Que de contrastes ethniques existent encore dans l’immense territoire dévolu au tsar par la « grâce de Dieu », c’est-à-dire par l’héritage et la conquête ! Les 147 millions d’hommes énumérés par la statistique[1] sont encore loin de constituer une nation homogène et de se sentir unis par un patriotisme commun. La force venant à disparaître soudain, une très grande variété de nations se montrent aussitôt. Les seules qui ne peuvent songer à se séparer sont précisément celles qui sont les plus distinctes de la souche slave par leur origine, les aborigènes épars que l’on désigne d’une manière générale sous le nom d’ « allophyles » et auxquels une longue oppression, une conscience héréditaire d’infériorité politique ont fini par enlever tout génie propre, toute individualité. Nombre de ces groupes ethniques jadis indépendants ont tout perdu : ils s’unissent à la masse russe comme une simple matière humaine sans ajouter une nouvelle idée à l’indépendance collective.

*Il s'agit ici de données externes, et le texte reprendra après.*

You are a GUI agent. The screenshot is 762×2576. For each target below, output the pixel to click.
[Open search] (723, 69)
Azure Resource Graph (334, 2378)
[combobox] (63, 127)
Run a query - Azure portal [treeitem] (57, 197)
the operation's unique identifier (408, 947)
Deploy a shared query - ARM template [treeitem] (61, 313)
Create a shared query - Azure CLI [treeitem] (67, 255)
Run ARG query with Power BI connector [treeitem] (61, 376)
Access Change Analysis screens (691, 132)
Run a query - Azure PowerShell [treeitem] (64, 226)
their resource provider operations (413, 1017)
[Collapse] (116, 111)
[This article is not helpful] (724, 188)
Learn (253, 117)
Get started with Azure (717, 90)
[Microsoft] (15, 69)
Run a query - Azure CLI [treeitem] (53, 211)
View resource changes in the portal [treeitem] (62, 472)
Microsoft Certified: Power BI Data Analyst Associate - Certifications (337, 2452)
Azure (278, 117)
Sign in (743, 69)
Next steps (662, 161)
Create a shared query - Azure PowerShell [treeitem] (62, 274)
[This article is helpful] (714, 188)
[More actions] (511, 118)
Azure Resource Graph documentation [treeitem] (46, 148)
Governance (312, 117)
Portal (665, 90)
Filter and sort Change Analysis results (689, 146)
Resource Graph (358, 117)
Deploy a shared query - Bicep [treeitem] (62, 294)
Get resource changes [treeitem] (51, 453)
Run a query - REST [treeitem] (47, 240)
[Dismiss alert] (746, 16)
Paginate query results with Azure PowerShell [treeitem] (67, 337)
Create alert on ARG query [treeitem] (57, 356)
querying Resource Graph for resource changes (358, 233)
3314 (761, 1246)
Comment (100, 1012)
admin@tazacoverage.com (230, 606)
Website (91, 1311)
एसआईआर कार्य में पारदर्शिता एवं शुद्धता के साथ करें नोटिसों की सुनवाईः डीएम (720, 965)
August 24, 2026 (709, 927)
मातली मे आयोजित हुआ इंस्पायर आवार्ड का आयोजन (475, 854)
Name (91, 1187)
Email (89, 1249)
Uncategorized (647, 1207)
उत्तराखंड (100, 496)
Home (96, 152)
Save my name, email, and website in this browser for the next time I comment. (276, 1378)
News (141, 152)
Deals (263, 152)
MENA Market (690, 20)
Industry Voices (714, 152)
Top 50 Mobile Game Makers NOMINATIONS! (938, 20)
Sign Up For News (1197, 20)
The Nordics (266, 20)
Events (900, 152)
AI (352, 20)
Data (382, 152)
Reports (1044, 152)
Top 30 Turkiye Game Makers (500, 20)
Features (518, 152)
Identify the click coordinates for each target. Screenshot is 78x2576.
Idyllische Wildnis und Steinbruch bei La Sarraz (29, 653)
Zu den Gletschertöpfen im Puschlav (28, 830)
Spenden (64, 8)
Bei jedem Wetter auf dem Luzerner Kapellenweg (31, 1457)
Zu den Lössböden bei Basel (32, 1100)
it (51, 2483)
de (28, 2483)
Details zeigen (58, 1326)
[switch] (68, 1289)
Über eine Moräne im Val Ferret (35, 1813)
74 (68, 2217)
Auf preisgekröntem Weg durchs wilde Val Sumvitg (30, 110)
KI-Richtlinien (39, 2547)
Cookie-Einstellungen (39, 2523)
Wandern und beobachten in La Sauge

Tels les Ziranes de la Kama et de la Dvina, qui n’ont point conservé leurs traditions et vivent depuis longtemps en serfs humbles et rampants, sans aucune volonté d’existence politique autonome ; ils méprisent même leur propre langue et n’ont d’autre ambition que d’être admis parmi les maîtres, fût-ce comme serviteurs[2]. Au fond, ils ne diffèrent pas beaucoup des paysans russes, leur mode de penser et leurs superstitions se ressemblent ; dès que la langue est devenue commune, Tartares et Kalmouk, Ostiak et Vogules, Tcheremisses et Mordvines se sont transformés en Russes, mais on a constaté que le type mongol se conserve beaucoup mieux chez les femmes que chez les hommes dans la Russie orientale. C’est d’ailleurs un fait constant que l’on remarque en Finlande aussi bien que chez les Allemands des Sette Comuni des Alpes et dans l’île de Capri : le type originaire se maintient surtout chez la femme, conservatrice de la race.

  1. Voir Diagrammes pages 484 et 485.
  2. Chakov, Division ethnographique de la Russie, Soc. de géographie de St-Pétersbourg, 11-24 octobre 1900.